Currie, haciéndose eco de tal concepto, ha canalizado su labor de migrante y nómada cultural hacia la idea de otredad y su multitud de posibilidades, incluyendo el cosmopolitismo como objetivo, necesidad y plataforma.

Este vanguardista contemporáneo traduce y transcodifica la información de un formato a otro, excediendo la disciplina del arte y abordando la actualidad en todas sus facetas: económicas, políticas y culturales.

Por eso los soportes en los que este artista trabaja son tan versátiles como la época lo requiere: desde la fotografía, el cine, el video, la telefonía celular, el audio (en cualquiera de sus derivados).

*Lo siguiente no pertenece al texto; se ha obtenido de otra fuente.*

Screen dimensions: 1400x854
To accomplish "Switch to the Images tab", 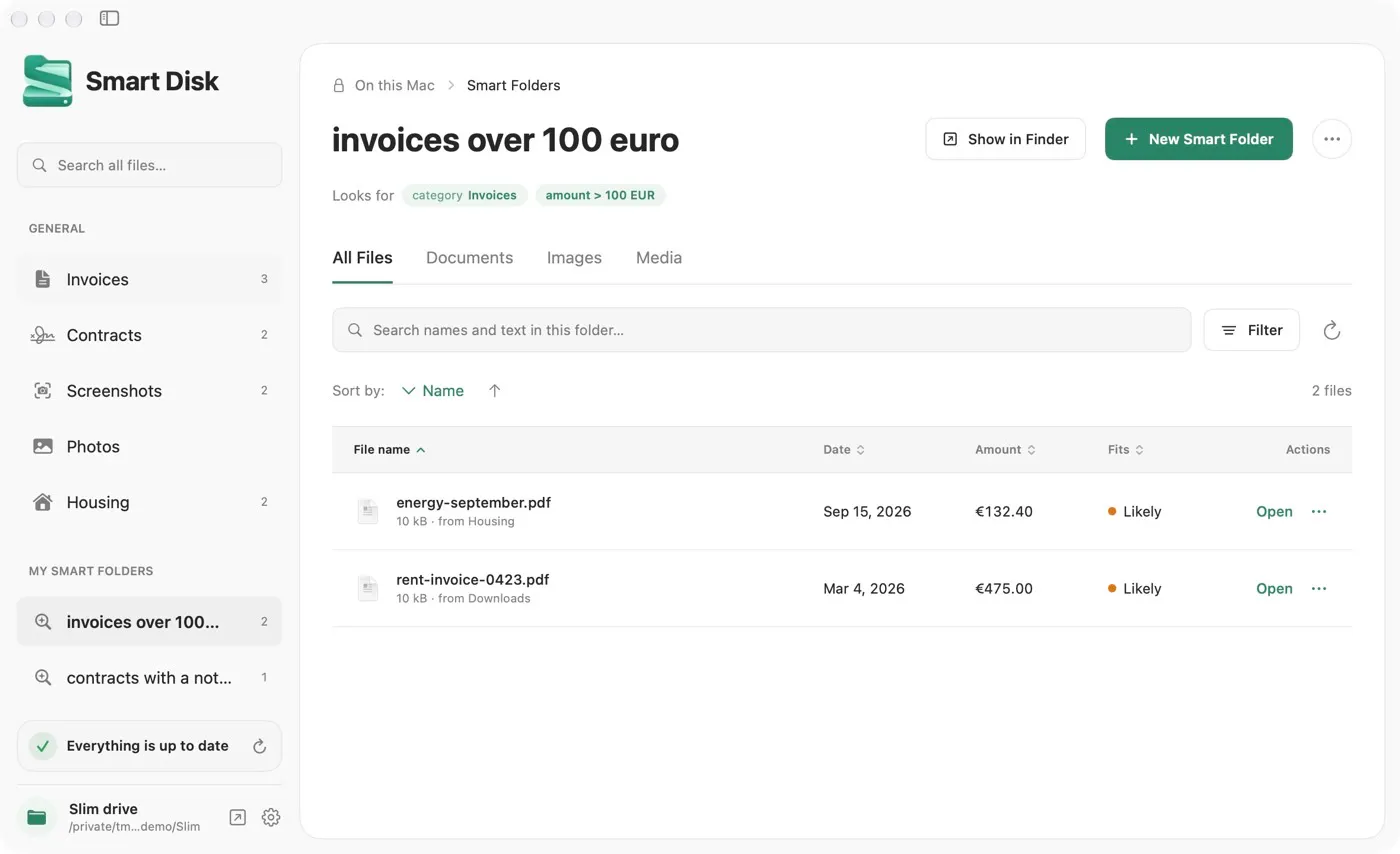I will (574, 258).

De Internet utiliza sus diversas maneras de conexión; de la radio la streaming on line; de la escritura, la ficción literaria y el periodismo –como hemos visto–.

Asimismo es diseñador, tanto sonoro como de la imagen. Su obra ha sido expuesta en extraordinarias instalaciones realizadas en galerías tanto como en espacios urbanos.

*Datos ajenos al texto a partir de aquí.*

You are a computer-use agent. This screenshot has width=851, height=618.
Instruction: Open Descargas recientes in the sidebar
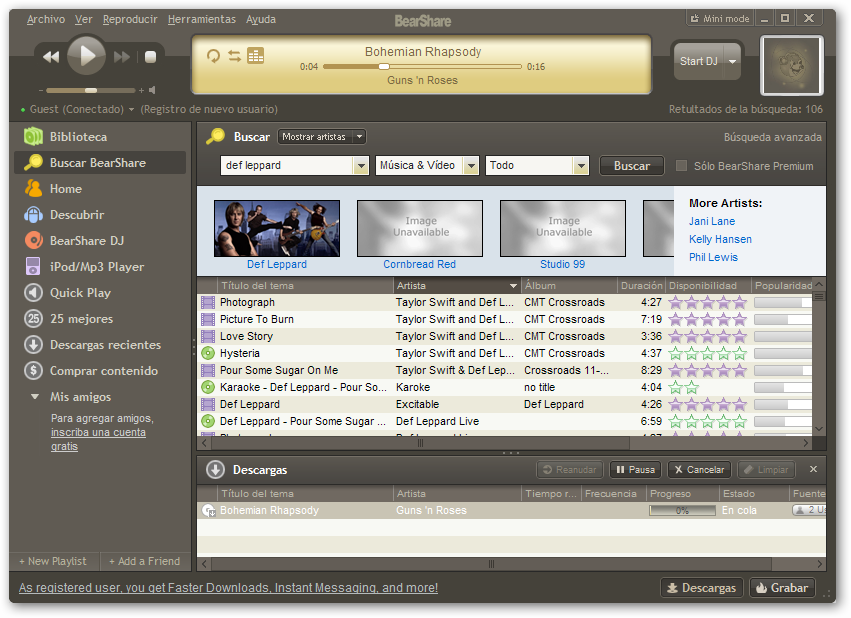[x=105, y=345]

Es decir, Nick Currie es un artista con una visión poliédrica del presente que propone definiciones nuevas y formas de arte que celebran la sinergia y el espíritu de la cultura contemporánea.

Tres muestras de su reciente quehacer son, por ejemplo: una exhibición de fotos en la Tate Gallery de Arte Británico de Londres, junto a su performance estilo karaoke enraizado en el teatro de cabaret y el vodevil con una visión cibernética.

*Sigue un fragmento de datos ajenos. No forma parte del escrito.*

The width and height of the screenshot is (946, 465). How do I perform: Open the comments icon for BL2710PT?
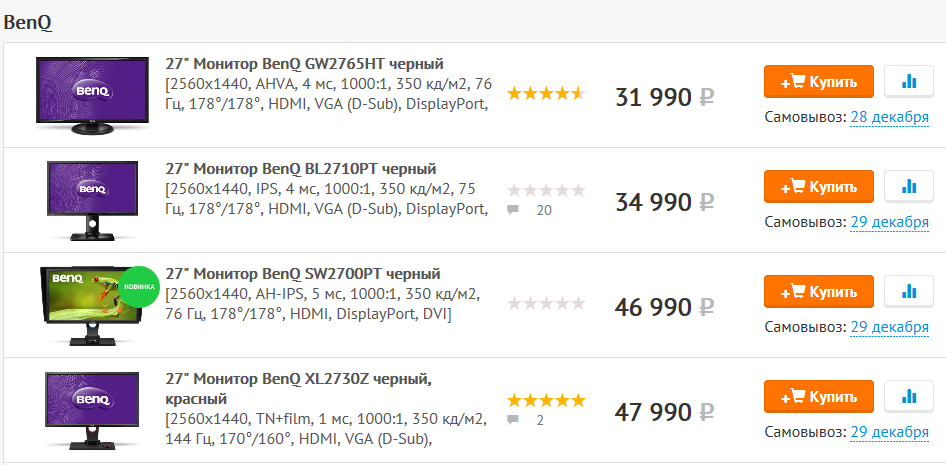pyautogui.click(x=513, y=210)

Asimismo, la edición del libro fotolog.book, a global snapshot for the digital age (fotolog.book, una “instantánea” global para la era digital) una selección fotográfica tomada por la comunidad internáutica con cámaras digitales y de telefonía celular que reflexiona sobre la vida actual.

Igualmente está su labor musical con los recientes discos Hypnoprism (2010), The Thunderclown (2011) y Pantaloon (2018), bajo el nombre de Momus.

En ellos reconstruye con humor sus canciones favoritas en YouTube con la idea de juntar imágenes y sonido para crear un nuevo artefacto audiovisual.

Lo mismo que diseña collages y frescos sonoros donde juega con el tiempo y el espacio o da su punto de vista armónico o de perspectiva sobre el presente y futuro de los libros.

Nick Currie es, pues, un artista altermoderno. Un heredero de aquella consigna de Kerouac (“no hay lugar a dónde ir, excepto a todas partes”), que hoy canaliza de diferentes maneras las redes sociales y la tecnología.

Ambas ofrecen a través de su alterego, Momus, un más allá, un incremento estético a sus objetivos de comunicación y amplían la experiencia cultural de “viajar” alrededor del mundo globalizado.